En el acontecimiento que evocamos, hay que darse cuenta de que los gestos más sencillos de hospitalidad cobran una dimensión imprevista. Convertido en un pobre enfermo, el marabout hace que los que vienen a salvarlo puedan oír algún día: “venid, recibid en herencia el Reino, porque tuve hambre y me disteis de comer, estuve enfermo y vinisteis a verme”. Ya no es una parábola, sino la realidad del Reino. Si pensó en esto, quizá el enfermo fue reconfortado como quería, él, que buscaba angustiado cómo traerles la salvación.

Si no pudo captar el significado pleno de lo que vivió en ese momento, le fue dado percibir al menos lo esencial. En la primera carta que escribe a su prima tras la enfermedad, el 8 de marzo de 1908, da una respuesta a la cuestión que plantean tantas vidas aparentemente inútiles, como fue la de Jesús, tanto a Nazaret como en el Calvario:

“¿Cuánto bien no hubiera hecho Jesús evangelizando al mundo durante los años oscuros de Nazaret? Sin embargo, juzgó que hacía mucho más quedándose en ese silencio… ¡Y nuestro padre (su Director espiritual: Padre Huvelin): sus cruces y el bien que su enfermedad le impide hacer...! Es que Dios estima que hace más bien estando con Jesús en la cruz. Dos líneas de San Juan de la Cruz ponen esto en plena luz”.
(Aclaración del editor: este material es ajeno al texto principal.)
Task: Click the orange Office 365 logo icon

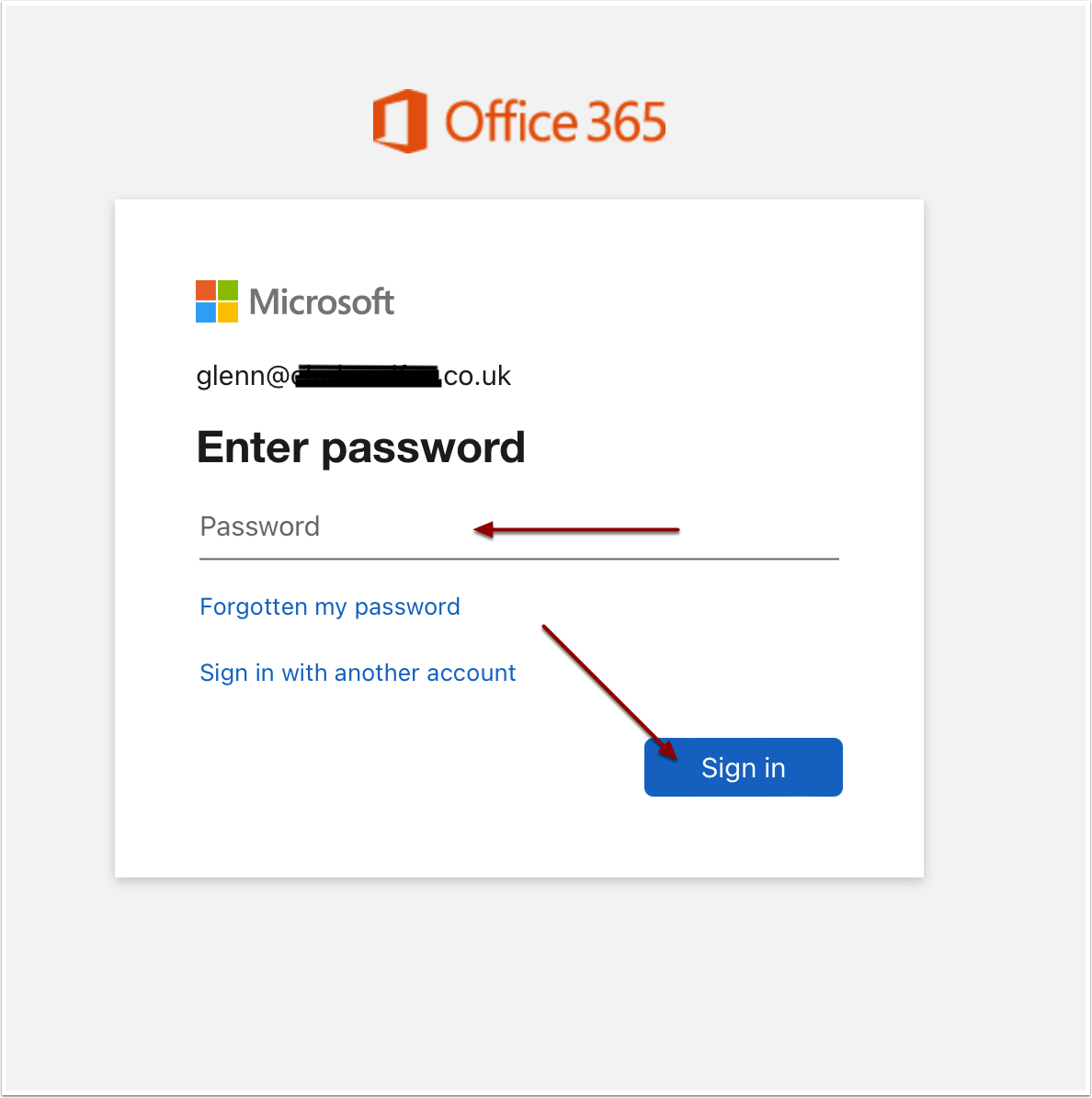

Y continúa citando a san Juan de la Cruz, como lo hará aún el mismo día de su muerte:

“Nuestro anonadamiento es el medio más poderoso que tenemos para unirnos a Jesús y hacer bien a las almas; es lo que san Juan de la Cruz repite casi en cada línea. Cuando se puede sufrir y amar se puede mucho, lo máximo que es posible en este mundo”

Otra frase, escrita en otro momento difícil de su vida, cuando se entrega totalmente a la obediencia, en diciembre de 1896, un mes antes de dejar la Trapa, nos transmite el mismo mensaje:

“En el momento en que Jacob está de camino, pobre, solo, cuando se acuesta en la tierra desnuda en el desierto para descansar tras un largo camino a pie, en el momento en que está en esa dolorosa situación del viajero aislado, en medio de un largo viaje en país extraño y salvaje, sin refugio, en el momento en que se halla en esta triste condición es cuando Dios le colma de favores incomparables”

No faltan en nuestras vidas esos cambios de situación que obligan a pasar a través de una muerte. Cuando el espacio vital se estrecha, cuando la situación parece desesperada, cuando nuestra competencia, nuestra entrega, nuestro celo se convierten en obstáculos, es bueno recordar una antigua enseñanza que Carlos de Foucauld actualizó y que puede llegar a ser fuente de esperanza. Los profetas enseñan que Dios interviene cuando el hombre ya no puede nada. San Pablo repite que pone su orgullo en su debilidad, porque aprendió del Señor: “mi poder da toda su medida en la debilidad (o la enfermedad)”. Oímos como un eco, decir a Carlos de Foucauld: “la debilidad de los medios humanos es causa de fuerza”, para afianzar la esperanza en el corazón mismo de nuestras fragilidades y miserias.